Qumulo’s Core software added NFS 4.1 support at the end of 2021 but has not yet added 4.2 support. NetApp’s ONTAP supports both NFS 4.1 and 4.2. Qumulo could add parallel access by adding NFS .2 support and using pNFS. NetApp has already done this.

NetApp principal engineer Srikanth Kaligotla blogged about pNFS and AI/ML workloads: “In NetApp ONTAP, technologies such as scale-out NAS, FlexGroup, NFS over RDMA, pNFS, and session trunking – among several others – can become the backbone in supporting AI/ML workloads.”

ONTAP users can enable pNFS operations now. We could say NetApp is showing a path into parallelism for OneFS.
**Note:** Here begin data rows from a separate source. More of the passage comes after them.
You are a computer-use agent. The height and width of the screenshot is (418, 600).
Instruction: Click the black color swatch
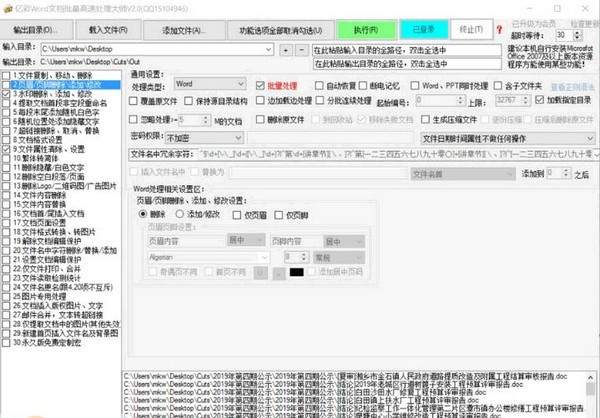296,271
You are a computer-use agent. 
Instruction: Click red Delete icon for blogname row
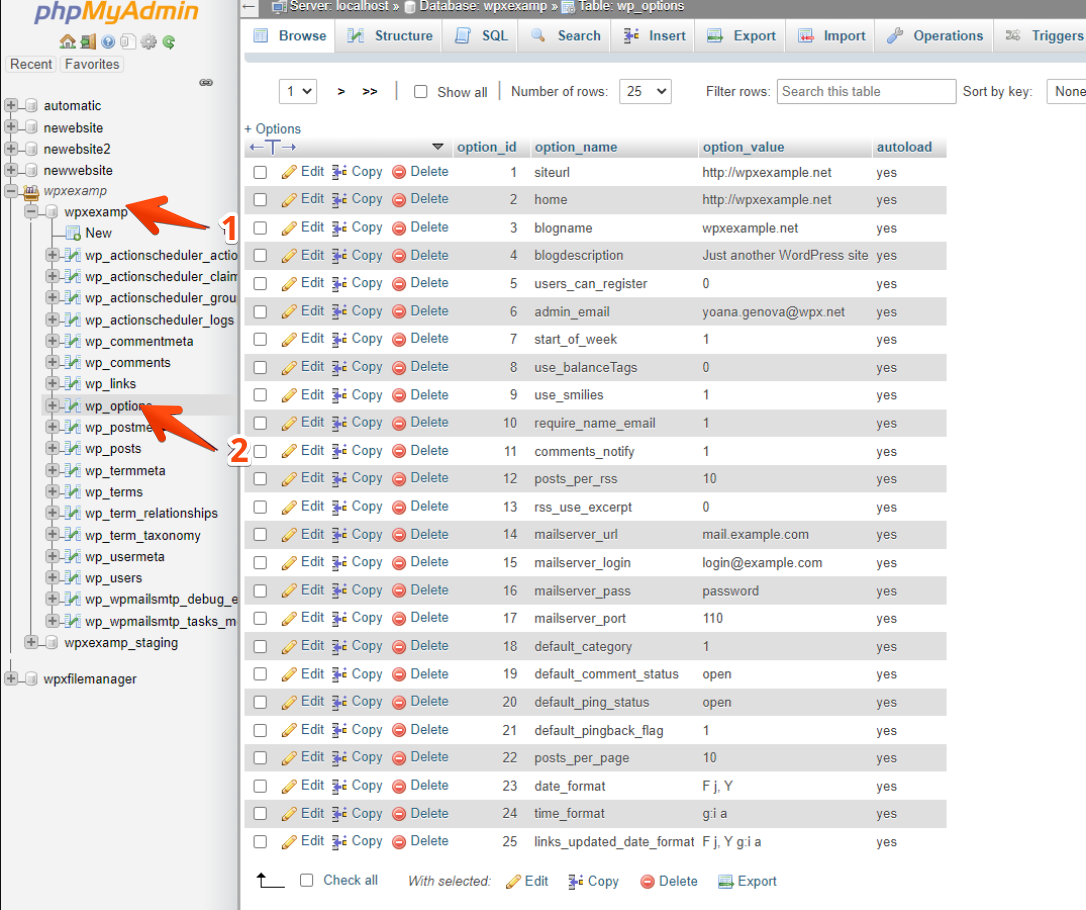coord(399,228)
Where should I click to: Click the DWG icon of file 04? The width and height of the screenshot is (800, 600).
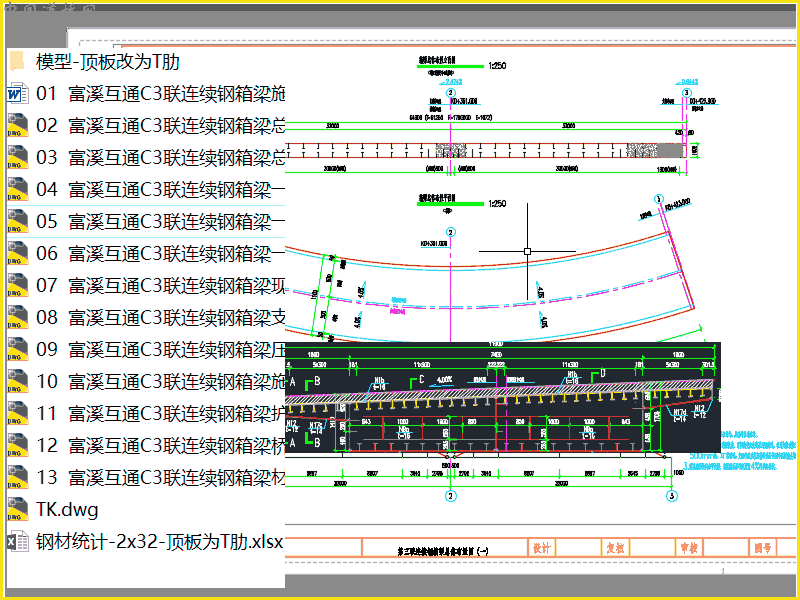coord(17,190)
All-in-all, our bet is that Dell is adding a pNFS capability to OneFS, so that it becomes as we might say, “pOneFS”.

Bootnote

An October 2021 blog by VAST Data’s Subramanian Kartik about NFS enhancements from VAST Data mentions nconnect multi-path which enables the ability to have multiple connections between the NFS client and the storage. It says: “The performance we are able to achieve for a single mount far exceeds any other approach. We have seen up to 162 GiB/s (174 GB/s) on systems with 8×200 Gb NICs with GPU Direct Storage, with a single client DGX-A100 System. Additionally, as all the C-nodes participate to deliver IOPS, an entry level 4 C-node system has been shown to deliver 240K 4K IOPS to a single client/single mount point/single client 100 Gb NIC system. We are designed to scale this performance linearly as more C-nodes participate.”

It is a highly informative blog about adding parallelism to a VAST Data NFS system and well worth a read.